# WHAT IS ASKED
Can you repeat the listing from its start through the line with "Looking at the screenshot, I should (x=167, y=200).", swapping "badge" for "label" and leaving everything else unchanged?

[Item-finding records]
======
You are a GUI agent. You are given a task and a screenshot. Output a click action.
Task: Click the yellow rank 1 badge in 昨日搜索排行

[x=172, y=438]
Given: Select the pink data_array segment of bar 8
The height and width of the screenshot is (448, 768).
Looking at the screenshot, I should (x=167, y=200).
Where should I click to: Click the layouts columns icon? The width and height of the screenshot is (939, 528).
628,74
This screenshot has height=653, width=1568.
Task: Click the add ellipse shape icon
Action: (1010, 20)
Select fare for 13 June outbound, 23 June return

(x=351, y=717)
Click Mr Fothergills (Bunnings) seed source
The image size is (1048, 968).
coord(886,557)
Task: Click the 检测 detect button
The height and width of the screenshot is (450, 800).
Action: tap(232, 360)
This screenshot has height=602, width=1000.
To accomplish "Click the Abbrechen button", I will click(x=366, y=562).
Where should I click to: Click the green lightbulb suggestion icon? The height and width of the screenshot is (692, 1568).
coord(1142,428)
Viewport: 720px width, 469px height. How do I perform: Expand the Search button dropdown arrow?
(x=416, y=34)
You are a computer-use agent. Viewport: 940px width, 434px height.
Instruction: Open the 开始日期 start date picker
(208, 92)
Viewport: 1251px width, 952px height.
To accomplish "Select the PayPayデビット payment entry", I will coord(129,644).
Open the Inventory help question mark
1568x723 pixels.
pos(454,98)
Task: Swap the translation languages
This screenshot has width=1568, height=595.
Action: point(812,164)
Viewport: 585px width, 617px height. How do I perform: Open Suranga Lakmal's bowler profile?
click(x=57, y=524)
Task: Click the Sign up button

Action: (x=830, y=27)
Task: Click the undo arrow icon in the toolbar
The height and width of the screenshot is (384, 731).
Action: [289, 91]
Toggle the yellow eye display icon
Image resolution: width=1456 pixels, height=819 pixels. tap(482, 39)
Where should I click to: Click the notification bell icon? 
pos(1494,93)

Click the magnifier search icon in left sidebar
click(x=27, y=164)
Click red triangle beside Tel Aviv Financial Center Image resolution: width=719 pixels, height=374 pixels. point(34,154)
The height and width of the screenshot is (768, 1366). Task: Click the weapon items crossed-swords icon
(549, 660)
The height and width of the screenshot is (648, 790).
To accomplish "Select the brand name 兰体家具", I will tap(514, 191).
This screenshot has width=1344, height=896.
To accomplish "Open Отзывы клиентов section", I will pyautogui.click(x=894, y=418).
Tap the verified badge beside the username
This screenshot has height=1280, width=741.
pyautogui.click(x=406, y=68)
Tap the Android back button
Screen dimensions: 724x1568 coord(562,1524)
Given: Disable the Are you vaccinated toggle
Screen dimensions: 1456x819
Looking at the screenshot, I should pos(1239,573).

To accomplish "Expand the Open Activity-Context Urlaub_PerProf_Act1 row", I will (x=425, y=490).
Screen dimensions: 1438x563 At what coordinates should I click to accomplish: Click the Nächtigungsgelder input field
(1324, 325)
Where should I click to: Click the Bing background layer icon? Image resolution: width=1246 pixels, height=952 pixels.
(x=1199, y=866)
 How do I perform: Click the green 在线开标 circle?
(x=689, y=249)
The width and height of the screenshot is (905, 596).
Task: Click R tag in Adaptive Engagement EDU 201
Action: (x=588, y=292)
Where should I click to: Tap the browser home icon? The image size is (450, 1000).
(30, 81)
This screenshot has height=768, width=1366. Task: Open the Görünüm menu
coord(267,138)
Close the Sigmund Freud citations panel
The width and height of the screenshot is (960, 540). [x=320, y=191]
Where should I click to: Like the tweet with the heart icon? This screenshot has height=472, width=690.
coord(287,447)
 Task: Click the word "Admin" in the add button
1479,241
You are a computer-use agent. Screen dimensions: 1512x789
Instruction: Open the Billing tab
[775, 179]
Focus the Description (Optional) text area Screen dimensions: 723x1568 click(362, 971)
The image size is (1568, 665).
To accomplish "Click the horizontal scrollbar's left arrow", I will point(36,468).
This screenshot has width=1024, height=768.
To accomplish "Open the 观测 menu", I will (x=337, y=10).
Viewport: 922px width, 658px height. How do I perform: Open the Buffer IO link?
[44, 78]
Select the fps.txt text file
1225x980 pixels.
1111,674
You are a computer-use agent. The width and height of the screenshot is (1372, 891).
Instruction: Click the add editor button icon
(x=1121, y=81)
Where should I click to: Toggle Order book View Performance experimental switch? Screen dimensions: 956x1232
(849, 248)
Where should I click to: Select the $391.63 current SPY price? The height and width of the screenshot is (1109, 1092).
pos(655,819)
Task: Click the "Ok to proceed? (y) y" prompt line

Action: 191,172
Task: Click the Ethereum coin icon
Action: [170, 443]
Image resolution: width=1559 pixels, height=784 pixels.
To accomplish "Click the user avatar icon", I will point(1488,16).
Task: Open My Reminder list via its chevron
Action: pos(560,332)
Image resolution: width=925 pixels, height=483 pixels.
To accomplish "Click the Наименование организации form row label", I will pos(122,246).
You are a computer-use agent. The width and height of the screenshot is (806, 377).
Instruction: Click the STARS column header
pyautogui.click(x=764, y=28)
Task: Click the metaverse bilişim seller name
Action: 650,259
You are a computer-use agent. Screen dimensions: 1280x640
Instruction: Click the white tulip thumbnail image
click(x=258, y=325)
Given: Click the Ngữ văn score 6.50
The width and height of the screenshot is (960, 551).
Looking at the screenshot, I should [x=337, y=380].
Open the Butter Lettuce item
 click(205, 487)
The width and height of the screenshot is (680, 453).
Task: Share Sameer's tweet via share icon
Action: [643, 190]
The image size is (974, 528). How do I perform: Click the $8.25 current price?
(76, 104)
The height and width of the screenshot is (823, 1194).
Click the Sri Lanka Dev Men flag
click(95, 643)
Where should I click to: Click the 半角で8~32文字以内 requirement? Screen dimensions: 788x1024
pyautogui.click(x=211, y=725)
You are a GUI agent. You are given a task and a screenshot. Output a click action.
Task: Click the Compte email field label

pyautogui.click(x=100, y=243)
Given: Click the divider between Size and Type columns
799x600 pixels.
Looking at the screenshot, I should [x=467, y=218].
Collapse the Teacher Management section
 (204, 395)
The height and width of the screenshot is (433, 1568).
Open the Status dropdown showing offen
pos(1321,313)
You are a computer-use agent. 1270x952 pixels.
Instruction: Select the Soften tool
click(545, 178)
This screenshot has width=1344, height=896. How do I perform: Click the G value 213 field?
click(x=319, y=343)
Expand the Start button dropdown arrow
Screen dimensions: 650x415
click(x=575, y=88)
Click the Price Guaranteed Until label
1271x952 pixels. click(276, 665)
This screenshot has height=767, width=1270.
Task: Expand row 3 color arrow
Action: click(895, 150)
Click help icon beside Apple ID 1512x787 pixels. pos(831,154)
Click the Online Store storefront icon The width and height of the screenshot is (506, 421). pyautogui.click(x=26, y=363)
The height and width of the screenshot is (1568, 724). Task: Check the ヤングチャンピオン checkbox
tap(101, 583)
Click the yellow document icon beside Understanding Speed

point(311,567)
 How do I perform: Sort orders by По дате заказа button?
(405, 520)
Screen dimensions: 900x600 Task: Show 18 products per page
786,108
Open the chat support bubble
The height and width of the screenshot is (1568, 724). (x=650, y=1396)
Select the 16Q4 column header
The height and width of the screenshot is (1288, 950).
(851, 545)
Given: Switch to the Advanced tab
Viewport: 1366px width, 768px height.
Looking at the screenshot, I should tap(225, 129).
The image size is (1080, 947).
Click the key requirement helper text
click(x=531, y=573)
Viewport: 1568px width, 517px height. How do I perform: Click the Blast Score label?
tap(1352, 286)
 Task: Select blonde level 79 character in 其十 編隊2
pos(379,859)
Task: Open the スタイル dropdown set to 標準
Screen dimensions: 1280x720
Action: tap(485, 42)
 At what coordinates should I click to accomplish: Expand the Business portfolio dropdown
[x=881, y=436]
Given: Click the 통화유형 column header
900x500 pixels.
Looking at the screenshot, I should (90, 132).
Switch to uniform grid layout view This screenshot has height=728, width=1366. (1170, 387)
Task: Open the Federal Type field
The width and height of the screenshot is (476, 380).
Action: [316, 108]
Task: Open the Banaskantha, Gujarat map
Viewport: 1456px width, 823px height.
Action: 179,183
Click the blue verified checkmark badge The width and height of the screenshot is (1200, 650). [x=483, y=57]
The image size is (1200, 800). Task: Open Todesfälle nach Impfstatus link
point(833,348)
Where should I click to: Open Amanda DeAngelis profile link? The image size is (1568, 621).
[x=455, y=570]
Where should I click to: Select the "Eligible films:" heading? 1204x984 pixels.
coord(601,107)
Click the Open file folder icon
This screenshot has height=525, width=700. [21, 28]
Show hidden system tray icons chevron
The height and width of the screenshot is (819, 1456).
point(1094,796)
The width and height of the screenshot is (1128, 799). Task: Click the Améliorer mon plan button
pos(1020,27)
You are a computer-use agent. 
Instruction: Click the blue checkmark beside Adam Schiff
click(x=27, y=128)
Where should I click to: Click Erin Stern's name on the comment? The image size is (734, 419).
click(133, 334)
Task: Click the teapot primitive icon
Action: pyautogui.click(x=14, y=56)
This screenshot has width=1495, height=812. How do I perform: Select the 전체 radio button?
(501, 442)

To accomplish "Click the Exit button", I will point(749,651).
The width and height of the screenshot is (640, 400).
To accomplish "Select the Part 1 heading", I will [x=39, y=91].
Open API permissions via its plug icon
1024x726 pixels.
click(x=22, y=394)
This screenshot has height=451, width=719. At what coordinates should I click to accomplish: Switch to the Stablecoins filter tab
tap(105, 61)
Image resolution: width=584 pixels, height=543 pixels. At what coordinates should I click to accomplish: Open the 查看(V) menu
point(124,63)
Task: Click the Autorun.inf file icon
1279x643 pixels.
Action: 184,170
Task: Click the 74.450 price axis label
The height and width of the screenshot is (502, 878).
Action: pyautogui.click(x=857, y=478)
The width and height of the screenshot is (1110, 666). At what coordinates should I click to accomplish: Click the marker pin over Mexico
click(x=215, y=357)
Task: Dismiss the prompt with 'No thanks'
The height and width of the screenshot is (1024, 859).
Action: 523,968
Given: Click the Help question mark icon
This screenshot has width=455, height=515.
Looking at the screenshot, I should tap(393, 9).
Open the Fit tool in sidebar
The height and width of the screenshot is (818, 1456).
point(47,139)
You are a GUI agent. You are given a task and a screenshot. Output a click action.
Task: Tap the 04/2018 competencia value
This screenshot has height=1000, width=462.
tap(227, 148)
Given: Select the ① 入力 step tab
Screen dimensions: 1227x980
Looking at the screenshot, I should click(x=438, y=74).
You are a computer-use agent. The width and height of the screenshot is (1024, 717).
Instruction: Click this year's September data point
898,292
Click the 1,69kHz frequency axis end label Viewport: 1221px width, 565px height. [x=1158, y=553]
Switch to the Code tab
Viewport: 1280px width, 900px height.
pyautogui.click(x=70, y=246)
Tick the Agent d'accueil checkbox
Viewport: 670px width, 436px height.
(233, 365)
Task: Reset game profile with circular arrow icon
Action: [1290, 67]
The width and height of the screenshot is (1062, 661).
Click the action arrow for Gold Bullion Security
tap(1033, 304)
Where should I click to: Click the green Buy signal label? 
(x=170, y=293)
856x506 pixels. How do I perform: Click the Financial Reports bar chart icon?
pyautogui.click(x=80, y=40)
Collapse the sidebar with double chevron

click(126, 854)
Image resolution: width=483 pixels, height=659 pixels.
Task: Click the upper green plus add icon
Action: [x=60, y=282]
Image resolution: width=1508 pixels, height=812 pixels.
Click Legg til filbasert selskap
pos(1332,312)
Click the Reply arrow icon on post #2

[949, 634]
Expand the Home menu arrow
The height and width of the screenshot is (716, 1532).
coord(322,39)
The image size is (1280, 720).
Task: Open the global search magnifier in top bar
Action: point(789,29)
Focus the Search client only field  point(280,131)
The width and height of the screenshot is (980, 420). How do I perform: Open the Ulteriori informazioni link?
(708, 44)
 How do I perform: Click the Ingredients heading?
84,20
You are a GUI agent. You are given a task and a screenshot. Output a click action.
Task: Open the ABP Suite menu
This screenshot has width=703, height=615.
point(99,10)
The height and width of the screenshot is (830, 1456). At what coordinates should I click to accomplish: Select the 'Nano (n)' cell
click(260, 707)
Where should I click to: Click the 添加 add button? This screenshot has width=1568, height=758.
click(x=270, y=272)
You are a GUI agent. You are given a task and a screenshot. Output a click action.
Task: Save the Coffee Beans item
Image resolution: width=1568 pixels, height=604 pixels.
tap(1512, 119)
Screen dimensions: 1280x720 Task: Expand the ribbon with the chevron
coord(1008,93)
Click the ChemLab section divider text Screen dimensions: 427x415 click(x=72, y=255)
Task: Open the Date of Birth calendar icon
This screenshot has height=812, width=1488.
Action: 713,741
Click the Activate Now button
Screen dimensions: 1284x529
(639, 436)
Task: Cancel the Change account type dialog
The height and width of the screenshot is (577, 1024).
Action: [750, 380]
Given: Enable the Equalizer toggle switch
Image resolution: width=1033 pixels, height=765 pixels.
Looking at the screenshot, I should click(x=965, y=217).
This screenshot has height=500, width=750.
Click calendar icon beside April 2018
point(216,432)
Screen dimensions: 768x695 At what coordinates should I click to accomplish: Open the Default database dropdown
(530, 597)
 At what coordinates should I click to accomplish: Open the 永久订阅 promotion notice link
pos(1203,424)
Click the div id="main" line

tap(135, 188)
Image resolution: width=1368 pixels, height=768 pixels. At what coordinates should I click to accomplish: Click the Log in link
======
# TASK SOLUTION
You are a GUI agent. You are given a task and a screenshot. Output a click action.
Task: Click the yellow rank 1 label in 昨日搜索排行

[x=172, y=438]
Given: Select the pink data_array segment of bar 8
The height and width of the screenshot is (448, 768).
Looking at the screenshot, I should (x=167, y=200).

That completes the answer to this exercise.